佐藤:最後にこれまでのベストゲームとベストゴールを選んでほしいのですが。
坂部:ベストゴールは09年第22節群馬戦の高崎寛之のスーパーロングシュート。ベストゲームは2012年第10節の湘南戦ですね。
直井:ベストゴールは03年第7節川崎戦の山崎理人のゴール。ハーフウェイラインちょっと前からシュートを打って入った。試合後、前田監督が「100回打って100回入らない」と言ったという(笑)、伝説のゴール。ベストゲームは08年第38節のアウェイ仙台戦。あと、一番感情が爆発したのが12年のユースのプリンスリーグ参入戦。誰にも言ってないけど、試合後に泣いたのは前田監督の最終戦とユースのその試合の2試合。あの時は感動したなぁ。
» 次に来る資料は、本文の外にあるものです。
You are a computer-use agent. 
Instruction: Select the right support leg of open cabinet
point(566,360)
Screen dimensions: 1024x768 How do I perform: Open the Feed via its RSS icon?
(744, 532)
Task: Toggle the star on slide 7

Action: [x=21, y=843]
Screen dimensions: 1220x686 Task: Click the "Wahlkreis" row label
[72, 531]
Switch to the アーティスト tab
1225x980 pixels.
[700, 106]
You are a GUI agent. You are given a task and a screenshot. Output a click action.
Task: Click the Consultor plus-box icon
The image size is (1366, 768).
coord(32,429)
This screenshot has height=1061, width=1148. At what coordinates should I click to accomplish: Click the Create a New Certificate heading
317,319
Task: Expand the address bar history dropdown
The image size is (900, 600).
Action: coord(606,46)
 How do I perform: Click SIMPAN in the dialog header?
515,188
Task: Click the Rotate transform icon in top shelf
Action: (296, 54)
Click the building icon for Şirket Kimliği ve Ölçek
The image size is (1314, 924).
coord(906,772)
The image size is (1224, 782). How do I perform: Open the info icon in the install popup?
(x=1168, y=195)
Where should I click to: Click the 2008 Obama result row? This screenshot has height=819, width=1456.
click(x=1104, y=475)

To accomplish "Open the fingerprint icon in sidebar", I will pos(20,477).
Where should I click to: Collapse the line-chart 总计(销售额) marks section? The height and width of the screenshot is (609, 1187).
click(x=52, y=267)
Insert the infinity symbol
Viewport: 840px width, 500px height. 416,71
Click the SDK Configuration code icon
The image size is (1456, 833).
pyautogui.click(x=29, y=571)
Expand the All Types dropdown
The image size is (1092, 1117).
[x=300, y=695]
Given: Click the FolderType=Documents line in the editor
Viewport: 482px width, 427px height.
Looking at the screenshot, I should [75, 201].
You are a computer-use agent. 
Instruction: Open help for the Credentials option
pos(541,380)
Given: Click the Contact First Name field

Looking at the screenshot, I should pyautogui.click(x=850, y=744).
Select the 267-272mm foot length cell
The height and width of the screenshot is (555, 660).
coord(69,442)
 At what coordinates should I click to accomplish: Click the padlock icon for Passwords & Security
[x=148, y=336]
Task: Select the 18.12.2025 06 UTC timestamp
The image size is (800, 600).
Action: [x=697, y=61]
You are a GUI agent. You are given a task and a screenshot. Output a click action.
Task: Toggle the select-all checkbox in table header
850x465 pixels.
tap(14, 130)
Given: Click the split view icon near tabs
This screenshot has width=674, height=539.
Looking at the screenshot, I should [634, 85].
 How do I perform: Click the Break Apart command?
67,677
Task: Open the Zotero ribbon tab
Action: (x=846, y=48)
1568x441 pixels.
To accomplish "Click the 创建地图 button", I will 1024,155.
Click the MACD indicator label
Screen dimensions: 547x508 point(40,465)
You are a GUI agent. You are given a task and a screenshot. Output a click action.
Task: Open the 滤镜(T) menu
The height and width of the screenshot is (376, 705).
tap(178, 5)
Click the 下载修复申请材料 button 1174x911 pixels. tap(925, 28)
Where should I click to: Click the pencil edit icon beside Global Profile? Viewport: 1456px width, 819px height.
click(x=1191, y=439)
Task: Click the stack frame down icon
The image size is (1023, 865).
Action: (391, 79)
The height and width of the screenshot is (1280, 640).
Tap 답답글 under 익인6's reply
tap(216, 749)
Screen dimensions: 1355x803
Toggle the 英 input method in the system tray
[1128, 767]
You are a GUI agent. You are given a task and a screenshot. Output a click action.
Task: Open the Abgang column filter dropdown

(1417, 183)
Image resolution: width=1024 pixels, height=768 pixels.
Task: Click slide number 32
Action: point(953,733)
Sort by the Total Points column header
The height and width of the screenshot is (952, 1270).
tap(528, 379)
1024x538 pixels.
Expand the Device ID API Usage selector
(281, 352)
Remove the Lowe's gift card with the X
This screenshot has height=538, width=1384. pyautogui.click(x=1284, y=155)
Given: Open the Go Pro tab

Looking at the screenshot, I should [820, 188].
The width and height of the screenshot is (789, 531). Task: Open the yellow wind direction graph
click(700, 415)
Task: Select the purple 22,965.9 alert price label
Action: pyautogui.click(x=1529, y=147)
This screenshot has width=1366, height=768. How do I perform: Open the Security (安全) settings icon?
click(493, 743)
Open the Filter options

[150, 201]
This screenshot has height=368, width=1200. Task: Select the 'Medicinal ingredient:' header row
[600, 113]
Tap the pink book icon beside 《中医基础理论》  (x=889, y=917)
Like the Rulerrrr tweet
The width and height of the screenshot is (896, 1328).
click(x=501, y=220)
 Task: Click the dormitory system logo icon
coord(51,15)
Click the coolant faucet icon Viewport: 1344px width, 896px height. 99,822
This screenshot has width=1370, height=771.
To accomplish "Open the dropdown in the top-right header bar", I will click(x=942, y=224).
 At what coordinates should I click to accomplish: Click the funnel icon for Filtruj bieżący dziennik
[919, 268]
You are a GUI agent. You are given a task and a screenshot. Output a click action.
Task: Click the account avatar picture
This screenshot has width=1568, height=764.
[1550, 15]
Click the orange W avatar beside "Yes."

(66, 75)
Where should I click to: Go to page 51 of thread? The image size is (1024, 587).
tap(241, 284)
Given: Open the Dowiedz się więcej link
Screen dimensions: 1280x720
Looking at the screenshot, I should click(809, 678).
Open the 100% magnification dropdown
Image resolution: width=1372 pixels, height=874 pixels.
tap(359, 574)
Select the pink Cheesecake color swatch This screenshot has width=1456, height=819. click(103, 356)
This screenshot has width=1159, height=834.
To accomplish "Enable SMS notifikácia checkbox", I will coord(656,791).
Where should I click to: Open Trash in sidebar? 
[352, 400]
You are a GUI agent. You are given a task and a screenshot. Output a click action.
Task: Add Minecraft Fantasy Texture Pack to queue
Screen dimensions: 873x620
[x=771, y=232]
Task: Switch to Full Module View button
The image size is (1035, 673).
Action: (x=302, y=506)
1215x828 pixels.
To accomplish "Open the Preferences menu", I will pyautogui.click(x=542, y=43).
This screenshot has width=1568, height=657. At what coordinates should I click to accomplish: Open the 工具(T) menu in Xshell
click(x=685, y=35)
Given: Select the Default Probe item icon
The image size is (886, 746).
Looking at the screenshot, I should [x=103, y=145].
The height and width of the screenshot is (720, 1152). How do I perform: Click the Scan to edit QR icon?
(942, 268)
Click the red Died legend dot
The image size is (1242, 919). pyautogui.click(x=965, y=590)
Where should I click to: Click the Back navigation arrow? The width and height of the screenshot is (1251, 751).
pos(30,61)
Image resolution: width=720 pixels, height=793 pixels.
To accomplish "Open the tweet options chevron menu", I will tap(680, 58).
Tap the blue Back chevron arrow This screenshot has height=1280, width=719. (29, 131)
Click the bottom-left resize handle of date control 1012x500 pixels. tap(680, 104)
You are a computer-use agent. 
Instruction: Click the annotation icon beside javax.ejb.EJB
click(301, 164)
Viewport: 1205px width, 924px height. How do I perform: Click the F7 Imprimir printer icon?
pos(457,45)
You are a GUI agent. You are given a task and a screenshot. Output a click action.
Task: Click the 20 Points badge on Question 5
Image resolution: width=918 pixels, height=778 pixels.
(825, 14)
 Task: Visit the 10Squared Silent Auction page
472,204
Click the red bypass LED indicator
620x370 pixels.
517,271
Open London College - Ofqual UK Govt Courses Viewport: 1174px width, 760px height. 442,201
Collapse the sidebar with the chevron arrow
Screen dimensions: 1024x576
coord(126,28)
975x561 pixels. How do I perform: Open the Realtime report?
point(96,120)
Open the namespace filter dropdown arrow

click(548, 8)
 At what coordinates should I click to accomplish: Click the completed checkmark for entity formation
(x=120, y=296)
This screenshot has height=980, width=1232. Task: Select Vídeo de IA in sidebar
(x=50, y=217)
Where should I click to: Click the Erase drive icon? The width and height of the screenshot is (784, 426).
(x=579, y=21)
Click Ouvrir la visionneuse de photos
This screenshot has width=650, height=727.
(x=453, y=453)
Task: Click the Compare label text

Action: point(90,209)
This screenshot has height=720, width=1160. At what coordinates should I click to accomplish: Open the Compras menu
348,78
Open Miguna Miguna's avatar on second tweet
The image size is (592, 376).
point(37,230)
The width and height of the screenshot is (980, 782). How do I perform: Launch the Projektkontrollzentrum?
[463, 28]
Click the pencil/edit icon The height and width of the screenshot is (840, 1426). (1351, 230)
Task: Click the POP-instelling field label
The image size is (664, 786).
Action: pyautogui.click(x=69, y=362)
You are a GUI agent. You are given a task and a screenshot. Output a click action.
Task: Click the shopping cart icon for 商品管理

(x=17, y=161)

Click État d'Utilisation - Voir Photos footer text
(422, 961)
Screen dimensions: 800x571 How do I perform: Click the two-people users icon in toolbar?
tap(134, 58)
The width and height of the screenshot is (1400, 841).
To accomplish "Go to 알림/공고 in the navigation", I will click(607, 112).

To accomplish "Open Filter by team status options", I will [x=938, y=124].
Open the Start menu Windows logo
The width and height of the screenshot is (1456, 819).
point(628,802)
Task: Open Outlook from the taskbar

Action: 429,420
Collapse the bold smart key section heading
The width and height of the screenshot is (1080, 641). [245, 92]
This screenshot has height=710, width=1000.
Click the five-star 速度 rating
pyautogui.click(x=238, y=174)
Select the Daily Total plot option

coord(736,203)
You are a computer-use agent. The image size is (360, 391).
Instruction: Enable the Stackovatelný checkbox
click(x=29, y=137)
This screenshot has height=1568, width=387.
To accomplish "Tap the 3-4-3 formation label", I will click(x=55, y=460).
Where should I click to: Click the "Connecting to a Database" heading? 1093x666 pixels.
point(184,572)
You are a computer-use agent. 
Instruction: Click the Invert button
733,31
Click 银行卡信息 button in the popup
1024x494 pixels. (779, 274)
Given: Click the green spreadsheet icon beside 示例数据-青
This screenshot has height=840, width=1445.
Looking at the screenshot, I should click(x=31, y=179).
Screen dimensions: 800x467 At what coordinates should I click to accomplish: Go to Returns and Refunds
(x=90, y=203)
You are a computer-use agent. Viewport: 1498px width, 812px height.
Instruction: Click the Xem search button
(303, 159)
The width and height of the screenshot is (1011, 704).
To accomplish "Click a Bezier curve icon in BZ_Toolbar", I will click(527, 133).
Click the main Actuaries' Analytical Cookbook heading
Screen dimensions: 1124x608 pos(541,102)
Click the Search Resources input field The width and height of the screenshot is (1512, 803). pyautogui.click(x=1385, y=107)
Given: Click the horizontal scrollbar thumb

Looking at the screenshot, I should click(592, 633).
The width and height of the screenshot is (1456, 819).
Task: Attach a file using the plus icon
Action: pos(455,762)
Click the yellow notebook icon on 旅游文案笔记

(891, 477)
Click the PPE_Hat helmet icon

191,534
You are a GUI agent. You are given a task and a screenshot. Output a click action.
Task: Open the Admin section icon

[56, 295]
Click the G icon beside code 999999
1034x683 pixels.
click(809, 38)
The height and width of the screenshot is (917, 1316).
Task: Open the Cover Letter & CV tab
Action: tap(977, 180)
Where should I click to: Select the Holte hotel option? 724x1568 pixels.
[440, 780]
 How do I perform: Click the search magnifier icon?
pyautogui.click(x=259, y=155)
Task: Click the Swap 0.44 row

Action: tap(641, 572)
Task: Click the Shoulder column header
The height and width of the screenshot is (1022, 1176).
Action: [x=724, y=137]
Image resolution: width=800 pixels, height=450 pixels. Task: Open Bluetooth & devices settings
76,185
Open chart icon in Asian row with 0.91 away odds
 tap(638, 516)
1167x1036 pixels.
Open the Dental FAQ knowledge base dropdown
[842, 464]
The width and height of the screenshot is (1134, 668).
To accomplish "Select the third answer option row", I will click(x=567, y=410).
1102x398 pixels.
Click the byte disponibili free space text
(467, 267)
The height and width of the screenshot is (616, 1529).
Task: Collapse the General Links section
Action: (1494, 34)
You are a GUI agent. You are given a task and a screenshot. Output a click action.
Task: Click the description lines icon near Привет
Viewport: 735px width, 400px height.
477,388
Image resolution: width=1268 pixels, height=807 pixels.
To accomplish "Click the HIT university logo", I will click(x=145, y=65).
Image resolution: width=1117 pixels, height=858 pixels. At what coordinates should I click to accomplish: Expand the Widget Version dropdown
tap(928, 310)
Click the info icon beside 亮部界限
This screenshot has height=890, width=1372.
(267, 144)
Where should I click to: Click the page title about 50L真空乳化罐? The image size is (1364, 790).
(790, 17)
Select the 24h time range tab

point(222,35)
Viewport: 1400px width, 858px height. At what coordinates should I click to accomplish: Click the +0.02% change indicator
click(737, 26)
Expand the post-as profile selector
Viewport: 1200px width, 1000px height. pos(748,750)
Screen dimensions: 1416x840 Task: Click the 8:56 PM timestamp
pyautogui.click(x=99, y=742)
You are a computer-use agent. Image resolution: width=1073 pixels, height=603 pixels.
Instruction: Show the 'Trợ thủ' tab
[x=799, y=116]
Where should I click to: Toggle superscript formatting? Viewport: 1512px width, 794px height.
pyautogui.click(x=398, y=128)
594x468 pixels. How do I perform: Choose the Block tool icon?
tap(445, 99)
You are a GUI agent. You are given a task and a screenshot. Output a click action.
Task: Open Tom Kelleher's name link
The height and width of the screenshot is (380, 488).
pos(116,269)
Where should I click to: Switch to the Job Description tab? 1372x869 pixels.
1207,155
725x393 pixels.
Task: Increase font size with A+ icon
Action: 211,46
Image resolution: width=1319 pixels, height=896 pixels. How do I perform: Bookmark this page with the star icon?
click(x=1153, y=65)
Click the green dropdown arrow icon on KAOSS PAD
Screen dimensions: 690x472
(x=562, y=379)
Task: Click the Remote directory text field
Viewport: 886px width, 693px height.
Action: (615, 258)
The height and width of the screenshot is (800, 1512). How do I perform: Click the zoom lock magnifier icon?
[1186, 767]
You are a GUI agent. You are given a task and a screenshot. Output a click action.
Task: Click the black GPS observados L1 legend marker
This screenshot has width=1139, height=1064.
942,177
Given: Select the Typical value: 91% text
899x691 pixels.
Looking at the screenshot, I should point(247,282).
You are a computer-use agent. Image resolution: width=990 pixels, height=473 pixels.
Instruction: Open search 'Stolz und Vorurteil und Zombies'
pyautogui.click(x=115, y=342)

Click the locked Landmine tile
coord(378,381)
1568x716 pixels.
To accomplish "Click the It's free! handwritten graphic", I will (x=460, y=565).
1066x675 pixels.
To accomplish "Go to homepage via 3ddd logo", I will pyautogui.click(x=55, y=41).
三輪:99年の天皇杯でブランメル仙台に勝利した時の横濱誠選手のゴール。記録的に横浜選手のゴールだけど、触らなくても入ってたと思う(笑)。ベストゲームでうれしかったのははじめて1万人が集まった10年第32節柏戦。どんな方法だろうと、とにかく1万人来たことがすべて。俺の中では感動的な試合だった。JFL時代から見てきて、1万人入る日が来ると思ってなかったから、うれしくて涙をこぼしましたね。一番悔しかったのは、前田監督の最終戦となったアウェイの07年第52節札幌戦ですね。
坂部:佐藤さんは何ですか?
佐藤:06年第27節湘南戦の眞行寺和彦選手のゴールかな。後半終了間際に同点に追い付かれたのですが、すぐさまキックオフをしてすぐにゴールを決めて勝利を手にした。劇的な決勝ゴール。あまりの速さにスカパーのカメラも追いつかなかった。あれは記者席で立ち上がりました。ベストゲームは前田監督のホーム最終戦の07年第51節C大阪戦。スタジアムの雰囲気を含めてグッとくるものがありました。それと震災後の11年第8節徳島戦ですかね。絶対に勝たないといけない試合で劇的な勝利。涙を流してしまいましたね。